Mensagens interceptadas pela Polícia Federal apontam
que o ex-controlador do Banco Master, Daniel Vorcaro, teria planejado uma
emboscada envolvendo drogas contra o DJ e ex-jogador da NBA Rony Seikaly.
Segundo a investigação, a ação seria executada pela chamada “Turma”, grupo
acusado de atuar na intimidação e espionagem de desafetos do empresário.
De acordo com os diálogos obtidos pela PF e
divulgados pelo O Globo, Vorcaro discutiu a possibilidade de simular um
incidente com drogas para atingir Seikaly, com quem mantinha desavenças
pessoais. Em uma das conversas, o ex-banqueiro afirmou que investiria até R$ 10
milhões para “dar uma lição” ao ex-jogador.
As investigações também apontam que integrantes do
grupo teriam utilizado indevidamente credenciais de uma servidora do Ministério
Público Federal para produzir um ofício falso em nome da Interpol e buscar
informações sobre Seikaly.
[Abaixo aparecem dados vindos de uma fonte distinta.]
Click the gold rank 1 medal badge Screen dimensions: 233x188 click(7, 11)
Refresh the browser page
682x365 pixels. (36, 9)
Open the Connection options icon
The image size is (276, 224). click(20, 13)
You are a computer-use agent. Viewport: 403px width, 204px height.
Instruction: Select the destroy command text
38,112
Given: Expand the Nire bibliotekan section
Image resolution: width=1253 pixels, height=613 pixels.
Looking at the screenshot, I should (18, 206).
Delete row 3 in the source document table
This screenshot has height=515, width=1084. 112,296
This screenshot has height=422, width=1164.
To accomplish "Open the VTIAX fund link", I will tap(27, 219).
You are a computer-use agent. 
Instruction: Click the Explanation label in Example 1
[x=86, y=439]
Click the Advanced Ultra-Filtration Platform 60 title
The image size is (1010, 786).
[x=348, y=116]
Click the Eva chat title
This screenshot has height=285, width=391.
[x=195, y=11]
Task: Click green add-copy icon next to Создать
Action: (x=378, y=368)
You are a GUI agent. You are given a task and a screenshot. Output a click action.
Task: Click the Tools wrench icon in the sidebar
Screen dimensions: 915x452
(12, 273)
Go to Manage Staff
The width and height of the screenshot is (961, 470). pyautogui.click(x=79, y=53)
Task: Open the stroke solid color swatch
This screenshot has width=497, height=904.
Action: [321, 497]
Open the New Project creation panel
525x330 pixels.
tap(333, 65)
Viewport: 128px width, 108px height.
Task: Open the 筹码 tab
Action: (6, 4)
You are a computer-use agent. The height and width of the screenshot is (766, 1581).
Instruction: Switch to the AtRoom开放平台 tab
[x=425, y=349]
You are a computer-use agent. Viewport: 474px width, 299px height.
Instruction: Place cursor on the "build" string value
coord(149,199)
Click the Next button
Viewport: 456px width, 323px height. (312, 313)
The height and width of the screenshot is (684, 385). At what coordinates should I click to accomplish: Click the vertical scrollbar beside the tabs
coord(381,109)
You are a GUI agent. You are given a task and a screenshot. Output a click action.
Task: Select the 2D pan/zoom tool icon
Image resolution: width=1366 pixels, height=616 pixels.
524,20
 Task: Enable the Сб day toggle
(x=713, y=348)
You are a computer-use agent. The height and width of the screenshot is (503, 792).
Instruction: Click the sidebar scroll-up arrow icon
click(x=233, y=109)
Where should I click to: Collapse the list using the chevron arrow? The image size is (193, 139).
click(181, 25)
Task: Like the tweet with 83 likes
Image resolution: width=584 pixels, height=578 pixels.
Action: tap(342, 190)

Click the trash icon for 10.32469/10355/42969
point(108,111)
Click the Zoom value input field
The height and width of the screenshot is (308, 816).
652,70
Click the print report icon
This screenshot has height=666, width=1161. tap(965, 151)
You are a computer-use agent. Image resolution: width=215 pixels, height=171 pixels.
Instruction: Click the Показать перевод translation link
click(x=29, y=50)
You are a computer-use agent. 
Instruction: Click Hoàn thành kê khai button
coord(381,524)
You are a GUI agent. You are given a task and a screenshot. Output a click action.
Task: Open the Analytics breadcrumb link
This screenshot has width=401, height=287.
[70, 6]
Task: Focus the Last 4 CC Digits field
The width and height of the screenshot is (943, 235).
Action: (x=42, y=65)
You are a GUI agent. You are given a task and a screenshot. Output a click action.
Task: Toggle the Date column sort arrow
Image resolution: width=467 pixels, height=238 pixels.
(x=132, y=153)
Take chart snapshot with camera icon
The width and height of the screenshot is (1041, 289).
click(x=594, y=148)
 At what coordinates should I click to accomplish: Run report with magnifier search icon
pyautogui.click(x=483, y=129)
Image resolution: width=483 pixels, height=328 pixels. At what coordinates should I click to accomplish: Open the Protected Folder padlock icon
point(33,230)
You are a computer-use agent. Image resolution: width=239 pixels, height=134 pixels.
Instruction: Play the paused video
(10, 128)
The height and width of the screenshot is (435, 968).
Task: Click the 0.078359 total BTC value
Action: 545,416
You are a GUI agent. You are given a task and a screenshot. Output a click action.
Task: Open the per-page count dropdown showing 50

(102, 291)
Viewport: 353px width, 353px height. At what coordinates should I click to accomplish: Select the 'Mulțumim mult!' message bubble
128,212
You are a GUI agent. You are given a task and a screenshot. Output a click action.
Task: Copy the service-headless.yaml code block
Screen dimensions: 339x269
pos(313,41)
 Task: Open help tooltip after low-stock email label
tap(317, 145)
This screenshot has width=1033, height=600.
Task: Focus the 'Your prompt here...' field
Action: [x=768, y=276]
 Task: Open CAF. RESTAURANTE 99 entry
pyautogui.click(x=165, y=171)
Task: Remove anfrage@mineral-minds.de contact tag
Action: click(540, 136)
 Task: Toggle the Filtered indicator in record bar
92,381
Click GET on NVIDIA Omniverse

A PF identificou ainda consultas irregulares a
sistemas sigilosos da corporação para obter dados migratórios do ex-atleta.
As conversas ocorreram em outubro de 2024 entre
Vorcaro e Felipe Mourão, conhecido como “Sicário”. Em uma das mensagens,
integrantes do grupo discutem atrair Seikaly ao Brasil e submetê-lo à pressão
de policiais, milicianos e até de uma suposta investigação internacional.
Segundo a Polícia Federal, o grupo era coordenado
pelo policial federal aposentado Marilson Roseno da Silva, apontado como líder
operacional da organização. Ele é investigado por monitorar inquéritos
sigilosos, acessar sistemas restritos e coordenar ações de intimidação contra
pessoas consideradas desafetas de Vorcaro.
Rony Seikaly atuou na NBA entre 1988 e 1999. Ele tem
uma filha com a modelo Martha Graeff, que mantinha relacionamento com Daniel
Vorcaro na época das mensagens investigadas.